Die Rolle von Netzwerken und Verbänden
Es ist völlig richtig und wichtig, dass es aktive Frauennetzwerke auf dem Markt gibt. Im Verband deutscher Unternehmerinnen z.B. können naturgemäß nur Unternehmensinhaberinnen oder weibliche Führungskräfte Mitglied werden.
Aber das Gespräch mit männlichen Kollegen ist natürlich nicht verboten. Und wir haben viele gemeinsame Veranstaltungen mit Männern. Der Verein Frauen in Aufsichtsräte ist beispielsweise auch für Männer als Mitglieder offen.

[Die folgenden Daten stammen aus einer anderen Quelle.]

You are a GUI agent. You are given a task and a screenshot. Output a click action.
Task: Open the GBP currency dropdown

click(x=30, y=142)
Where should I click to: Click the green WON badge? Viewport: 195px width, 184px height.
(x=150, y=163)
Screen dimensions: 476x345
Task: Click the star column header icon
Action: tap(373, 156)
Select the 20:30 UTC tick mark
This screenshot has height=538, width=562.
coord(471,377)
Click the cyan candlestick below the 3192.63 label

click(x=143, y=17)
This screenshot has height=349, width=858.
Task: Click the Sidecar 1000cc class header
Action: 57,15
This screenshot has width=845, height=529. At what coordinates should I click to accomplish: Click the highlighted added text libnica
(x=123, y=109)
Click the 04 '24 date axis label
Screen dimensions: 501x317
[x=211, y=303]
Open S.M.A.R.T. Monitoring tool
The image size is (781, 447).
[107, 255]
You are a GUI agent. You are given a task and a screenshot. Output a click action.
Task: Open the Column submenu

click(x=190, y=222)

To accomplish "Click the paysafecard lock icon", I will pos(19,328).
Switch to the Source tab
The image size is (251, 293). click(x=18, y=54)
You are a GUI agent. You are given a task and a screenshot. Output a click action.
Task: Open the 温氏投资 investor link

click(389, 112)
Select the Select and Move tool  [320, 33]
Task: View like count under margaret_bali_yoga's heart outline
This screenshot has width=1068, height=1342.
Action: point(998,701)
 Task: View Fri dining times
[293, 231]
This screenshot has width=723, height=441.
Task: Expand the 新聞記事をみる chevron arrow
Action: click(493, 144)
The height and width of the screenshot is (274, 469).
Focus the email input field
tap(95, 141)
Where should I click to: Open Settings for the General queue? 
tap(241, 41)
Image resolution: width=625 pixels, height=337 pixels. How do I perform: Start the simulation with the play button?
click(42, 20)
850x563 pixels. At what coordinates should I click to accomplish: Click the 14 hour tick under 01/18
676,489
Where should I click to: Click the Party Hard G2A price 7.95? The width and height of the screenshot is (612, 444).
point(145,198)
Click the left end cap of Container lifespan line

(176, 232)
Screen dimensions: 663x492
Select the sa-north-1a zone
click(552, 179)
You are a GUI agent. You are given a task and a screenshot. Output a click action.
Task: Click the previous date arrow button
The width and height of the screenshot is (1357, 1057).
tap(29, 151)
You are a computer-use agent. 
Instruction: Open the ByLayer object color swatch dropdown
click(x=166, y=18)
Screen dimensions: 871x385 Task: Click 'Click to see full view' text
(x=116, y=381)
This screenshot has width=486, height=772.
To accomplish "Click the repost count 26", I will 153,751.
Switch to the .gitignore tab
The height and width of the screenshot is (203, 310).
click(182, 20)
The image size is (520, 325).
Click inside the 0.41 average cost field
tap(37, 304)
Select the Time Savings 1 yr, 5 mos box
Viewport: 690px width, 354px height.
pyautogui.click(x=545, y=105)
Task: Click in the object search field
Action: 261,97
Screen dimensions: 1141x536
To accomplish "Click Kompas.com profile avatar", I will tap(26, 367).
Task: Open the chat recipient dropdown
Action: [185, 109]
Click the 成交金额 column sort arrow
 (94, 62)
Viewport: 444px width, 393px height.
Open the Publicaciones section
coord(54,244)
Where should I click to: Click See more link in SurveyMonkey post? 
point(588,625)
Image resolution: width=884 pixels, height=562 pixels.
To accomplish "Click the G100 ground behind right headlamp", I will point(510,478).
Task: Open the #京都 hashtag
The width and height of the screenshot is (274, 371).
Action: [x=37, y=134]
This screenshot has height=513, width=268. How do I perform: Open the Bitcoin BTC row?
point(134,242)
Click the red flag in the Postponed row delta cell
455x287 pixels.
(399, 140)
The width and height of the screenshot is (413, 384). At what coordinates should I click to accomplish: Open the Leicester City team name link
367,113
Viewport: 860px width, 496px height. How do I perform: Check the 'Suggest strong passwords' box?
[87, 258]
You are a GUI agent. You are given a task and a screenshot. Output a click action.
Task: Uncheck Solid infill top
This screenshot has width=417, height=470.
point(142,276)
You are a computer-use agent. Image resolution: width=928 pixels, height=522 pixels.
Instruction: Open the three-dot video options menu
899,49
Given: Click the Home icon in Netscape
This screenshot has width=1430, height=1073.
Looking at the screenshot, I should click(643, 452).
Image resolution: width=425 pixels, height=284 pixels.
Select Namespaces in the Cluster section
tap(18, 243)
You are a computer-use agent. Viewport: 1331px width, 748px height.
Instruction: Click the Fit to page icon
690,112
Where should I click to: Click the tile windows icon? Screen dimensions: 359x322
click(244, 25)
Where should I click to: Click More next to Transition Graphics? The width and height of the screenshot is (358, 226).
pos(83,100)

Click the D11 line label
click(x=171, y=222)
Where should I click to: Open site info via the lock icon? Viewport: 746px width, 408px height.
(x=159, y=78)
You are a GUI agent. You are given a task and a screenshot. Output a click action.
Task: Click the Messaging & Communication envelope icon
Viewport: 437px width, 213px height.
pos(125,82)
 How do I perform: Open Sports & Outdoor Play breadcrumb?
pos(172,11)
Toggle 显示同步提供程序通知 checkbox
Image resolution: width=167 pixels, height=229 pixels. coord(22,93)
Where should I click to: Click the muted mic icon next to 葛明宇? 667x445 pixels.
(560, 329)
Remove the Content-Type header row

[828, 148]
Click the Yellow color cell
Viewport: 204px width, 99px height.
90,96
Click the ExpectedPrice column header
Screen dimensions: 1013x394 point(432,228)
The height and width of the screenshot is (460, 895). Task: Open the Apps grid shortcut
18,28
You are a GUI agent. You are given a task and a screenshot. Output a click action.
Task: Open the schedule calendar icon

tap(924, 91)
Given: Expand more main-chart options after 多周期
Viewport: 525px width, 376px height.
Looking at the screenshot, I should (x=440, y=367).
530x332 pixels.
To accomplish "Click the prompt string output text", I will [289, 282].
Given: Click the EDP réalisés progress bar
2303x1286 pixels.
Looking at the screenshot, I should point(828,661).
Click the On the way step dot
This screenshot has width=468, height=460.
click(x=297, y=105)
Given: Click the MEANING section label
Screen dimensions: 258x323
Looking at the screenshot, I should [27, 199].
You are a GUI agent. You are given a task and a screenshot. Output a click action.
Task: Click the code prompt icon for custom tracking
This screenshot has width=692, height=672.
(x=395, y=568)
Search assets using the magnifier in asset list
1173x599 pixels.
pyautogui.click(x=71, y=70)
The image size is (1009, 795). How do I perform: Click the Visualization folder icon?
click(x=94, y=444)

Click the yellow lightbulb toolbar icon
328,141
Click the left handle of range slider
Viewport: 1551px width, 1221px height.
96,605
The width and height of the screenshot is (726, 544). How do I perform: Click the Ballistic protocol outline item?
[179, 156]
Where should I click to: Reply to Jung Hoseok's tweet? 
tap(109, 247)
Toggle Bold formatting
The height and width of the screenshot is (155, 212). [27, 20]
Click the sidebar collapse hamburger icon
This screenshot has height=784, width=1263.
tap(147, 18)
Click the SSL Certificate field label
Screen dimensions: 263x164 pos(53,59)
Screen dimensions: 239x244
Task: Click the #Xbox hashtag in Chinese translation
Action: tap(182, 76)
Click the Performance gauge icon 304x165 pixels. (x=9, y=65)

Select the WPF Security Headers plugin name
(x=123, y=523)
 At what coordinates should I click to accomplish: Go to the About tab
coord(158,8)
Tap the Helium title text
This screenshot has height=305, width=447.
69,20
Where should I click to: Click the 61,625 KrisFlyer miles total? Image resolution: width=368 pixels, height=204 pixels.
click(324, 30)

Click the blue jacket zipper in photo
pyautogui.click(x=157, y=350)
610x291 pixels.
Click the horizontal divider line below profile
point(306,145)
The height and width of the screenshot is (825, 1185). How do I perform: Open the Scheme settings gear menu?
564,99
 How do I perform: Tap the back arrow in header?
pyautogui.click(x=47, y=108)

Des weiteren gibt es am Markt gemischte Netzwerke z.B. bei den Industrie- und Handekskammern oder bei Wirtschaftsclubs. Auch diese sollten von beiden Seiten – Unternehmen und Kolleginnen – aktiv genutzt werden.
Empfehlungen an Unternehmen und die weiblichen Kolleginnen
Sprechen Sie uns bei FEMALE SUCCESS an. Wir haben ein großes Netzwerk.
Und an die weiblichen Kolleginnen: Baut euer Netzwerk gezielt aus. Möglichkeiten dafür gibt es viele: Verbände, Tagungen und auch virtuelle Netzwerke wie LinkedIn. Dort kann man unkompliziert Kontakte knüpfen. Wenn ich jemanden treffe und mehr über ihn erfahren möchte, schaue ich als Erstes auf LinkedIn und Google ihn. An der Art und Weise, wie sich die Person dort präsentiert, kann ich sehr schnell einschätzen, mit wem ich es zu tun habe.
Dazu kommen heute die KI-Assistenten, die unbarmherzig alles zu der Person ausspucken, was öffentlich verfügbar ist. Also achtet auf Euren Fußabdruck im Netz!